→ Исходный отрывок:

◆ ◆ ◆

В Ташкенте

В Ташкенте

Наконец наш поезд замедляет движение, в окно видны пристанционные сооружения, невысокое здание вокзала и огромные надписи на русском и узбекском языках: ТАШКЕНТ ТОШКЕНТ. Кончается октябрь, а здесь по-летнему тепло, все вокруг цветет и зеленеет, нет никаких признаков осени.

Среднеазиатский индустриальный институт (САМИ), ставший пристанищем эвакуированных преподавателей и студентов КИИ, я нашел без особого труда, но время было предвечернее, институтские службы закрыты, и я мечтал разыскать кого-нибудь из знакомых киевских студентов, чтобы приютили на ночь. Мне повезло: одним из первых я встретил доброго приятеля Бориса Шпильского. Мы так обрадовались, увидев друг друга, что расцеловались, как родные. Встречу по моей инициативе (и на мои средства, так как Боря давно был «на мели») отметили в близлежащем кафе. Во время ужина обменялись новостями, после чего отправились в общежитие, где жил Борис.

Мужское отделение этого «общежития» представляло собой большую комнату, в которой было всего три предмета мебели: небольшой стол в центре комнаты, казарменного типа кровать в углу и убогий платяной шкаф, частично загораживавший кровать от посторонних глаз. На полу вдоль стен — скромные пожитки обитателей. Здесь постоянно жили двадцать с лишним студентов, не только киевлян, но и прибывших в Ташкент из других оккупированных городов Украины. Кроме постоянных жильцов, среди ночующих всегда были «нелегалы», еще не оформившие законным образом свое пребывание в городе (иногда на таких производились облавы). Готовясь ко сну, жилец полысевшей шваброй сметал пыль и мусор со своего пятачка и разворачивал на нем «постель» (несколько газет, реже — старый половичок или порожний мешок, а портфель или книги, накрытые пиджаком, служил и подушкой). Почти все спали в верхней одежде. Самым привилегированным спальным местом был стол, его занимал тридцатилетний «вечный студент» из Одессы. Иногда утром под столом можно было увидеть очередного «нелегала», появившегося, когда все уже спали. Единственную в комнате кровать занимали «молодые» (все остальные вели себя деликатно, никаких двусмысленных реплик по поводу новобрачных не отпускали).

Следующим утром, наскоро умыв лица и собрав «постели», мы направились в институт. В нескольких метрах от общежития начинались ряды Алайского базара, поразившего меня изобилием и гигантскими размерами даров солнечной природы Узбекистана.

◆ ◆ ◆

(Список для поиска текста и элементов)
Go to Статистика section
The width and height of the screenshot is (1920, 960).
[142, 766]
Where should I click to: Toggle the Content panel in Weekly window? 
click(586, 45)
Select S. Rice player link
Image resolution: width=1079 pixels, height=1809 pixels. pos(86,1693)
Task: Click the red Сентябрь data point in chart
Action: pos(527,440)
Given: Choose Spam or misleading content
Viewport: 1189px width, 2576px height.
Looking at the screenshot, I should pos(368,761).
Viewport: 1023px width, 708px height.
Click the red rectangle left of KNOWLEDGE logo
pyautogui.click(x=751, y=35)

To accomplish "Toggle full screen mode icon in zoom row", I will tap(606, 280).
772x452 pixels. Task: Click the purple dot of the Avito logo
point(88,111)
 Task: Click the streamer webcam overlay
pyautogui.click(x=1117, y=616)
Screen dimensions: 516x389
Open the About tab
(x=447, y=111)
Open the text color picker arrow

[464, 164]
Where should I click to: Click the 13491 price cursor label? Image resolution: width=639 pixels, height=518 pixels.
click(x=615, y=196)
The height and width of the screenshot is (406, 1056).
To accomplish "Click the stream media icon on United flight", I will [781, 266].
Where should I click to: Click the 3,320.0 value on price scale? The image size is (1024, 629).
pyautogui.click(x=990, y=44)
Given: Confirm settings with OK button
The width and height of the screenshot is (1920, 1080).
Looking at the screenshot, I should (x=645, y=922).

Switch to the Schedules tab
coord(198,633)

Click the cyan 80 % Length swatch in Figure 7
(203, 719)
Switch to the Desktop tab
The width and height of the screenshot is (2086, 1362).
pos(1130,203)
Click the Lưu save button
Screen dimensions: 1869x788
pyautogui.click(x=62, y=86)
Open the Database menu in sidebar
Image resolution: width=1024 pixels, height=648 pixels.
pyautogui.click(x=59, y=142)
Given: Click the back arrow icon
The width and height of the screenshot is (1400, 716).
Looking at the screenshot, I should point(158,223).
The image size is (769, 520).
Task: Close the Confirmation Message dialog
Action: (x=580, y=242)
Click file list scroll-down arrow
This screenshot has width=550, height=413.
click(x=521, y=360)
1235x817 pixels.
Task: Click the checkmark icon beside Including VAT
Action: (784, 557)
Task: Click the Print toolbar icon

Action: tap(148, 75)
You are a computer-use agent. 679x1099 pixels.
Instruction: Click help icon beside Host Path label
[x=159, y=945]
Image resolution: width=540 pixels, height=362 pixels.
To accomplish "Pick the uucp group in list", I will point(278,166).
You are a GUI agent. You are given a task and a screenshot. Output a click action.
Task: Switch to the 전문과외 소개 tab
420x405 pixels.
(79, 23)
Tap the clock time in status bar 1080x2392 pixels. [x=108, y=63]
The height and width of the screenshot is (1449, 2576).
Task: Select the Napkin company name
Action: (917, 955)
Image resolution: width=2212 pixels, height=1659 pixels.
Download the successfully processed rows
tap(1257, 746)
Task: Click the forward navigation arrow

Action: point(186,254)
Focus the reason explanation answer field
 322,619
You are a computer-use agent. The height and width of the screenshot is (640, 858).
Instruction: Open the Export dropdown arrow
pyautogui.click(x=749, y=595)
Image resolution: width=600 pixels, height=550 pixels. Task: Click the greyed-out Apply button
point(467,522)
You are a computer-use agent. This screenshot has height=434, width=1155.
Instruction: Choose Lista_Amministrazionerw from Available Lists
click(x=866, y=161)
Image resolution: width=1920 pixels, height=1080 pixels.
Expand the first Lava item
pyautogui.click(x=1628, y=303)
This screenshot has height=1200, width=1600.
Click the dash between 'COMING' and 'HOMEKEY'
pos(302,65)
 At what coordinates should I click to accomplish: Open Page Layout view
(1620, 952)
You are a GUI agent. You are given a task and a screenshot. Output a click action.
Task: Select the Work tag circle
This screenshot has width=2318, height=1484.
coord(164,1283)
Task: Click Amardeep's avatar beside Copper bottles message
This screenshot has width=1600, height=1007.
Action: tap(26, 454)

◆ ◆ ◆

→ Задания:
1. Выпишите без изменений из отрывка о Ташкенте фрагмент, который начинается со слов «Среднеазиатский индустриальный институт» и заканчивается словами «где жил Борис.».
2. Кто, согласно отрывку о Ташкенте, занимал стол в общежитии как самое привилегированное спальное место?
3. Допишите продолжение отрывка о Ташкенте, начав сразу после его последнего предложения.
Этот список с отрывком никак не связан.

→ Ответы:
1.
Среднеазиатский индустриальный институт (САМИ), ставший пристанищем эвакуированных преподавателей и студентов КИИ, я нашел без особого труда, но время было предвечернее, институтские службы закрыты, и я мечтал разыскать кого-нибудь из знакомых киевских студентов, чтобы приютили на ночь. Мне повезло: одним из первых я встретил доброго приятеля Бориса Шпильского. Мы так обрадовались, увидев друг друга, что расцеловались, как родные. Встречу по моей инициативе (и на мои средства, так как Боря давно был «на мели») отметили в близлежащем кафе. Во время ужина обменялись новостями, после чего отправились в общежитие, где жил Борис.

2. Тридцатилетний «вечный студент» из Одессы.

3.
Итоги похода в институт были характерными для того времени. Лишь через несколько дней удалось получить справку, с которой начиналось хождение по инстанциям (вот ее подлинный текст: «Студент Кобылянский И.Г., прибывший из Киева, может быть принят в С-АИИ с предоставлением угла, если он будет прописан в г. Ташкенте не позднее 6 ноября 1941 г.»). Все посещения инстанций оказались безрезультатными, деньги были на исходе, и я уже начал отчаиваться, когда на почтамт прибыло письмо «до востребования» от мамы с адресом ее очень дальней родственницы, жительницы Ташкента. Не откладывая, я пошел к этой женщине, к счастью, помнившей маму, хотя они не виделись больше двадцати лет. На следующий день у меня в руках была справка родственницы о предоставлении мне жилья и согласии на постоянную прописку. В начале декабря я официально стал студентом второго курса спецфака, однако на учебу времени оставалось чуть-чуть — надо было зарабатывать на пропитание. Я начал работать контролером ташкентского Энергосбыта (устанавливать лимиты расхода электроэнергии и пломбировать розетки в домах бытовых потребителей. Это было необходимо для обеспечения энергией перевезенных в Ташкент предприятий). Приходил в чужие дома и приносил людям неприятности. Вспоминаю, как в доме, где жила состоятельная узбекская семья, меня, голодного до болей в животе, приглашали разделить обед, лишь бы не опечатал сургучом розетку. Я все же устоял от соблазна: слюну глотал, но свою обязанность выполнил. Много неприятностей на этой работе доставляли мне злые дворовые собаки.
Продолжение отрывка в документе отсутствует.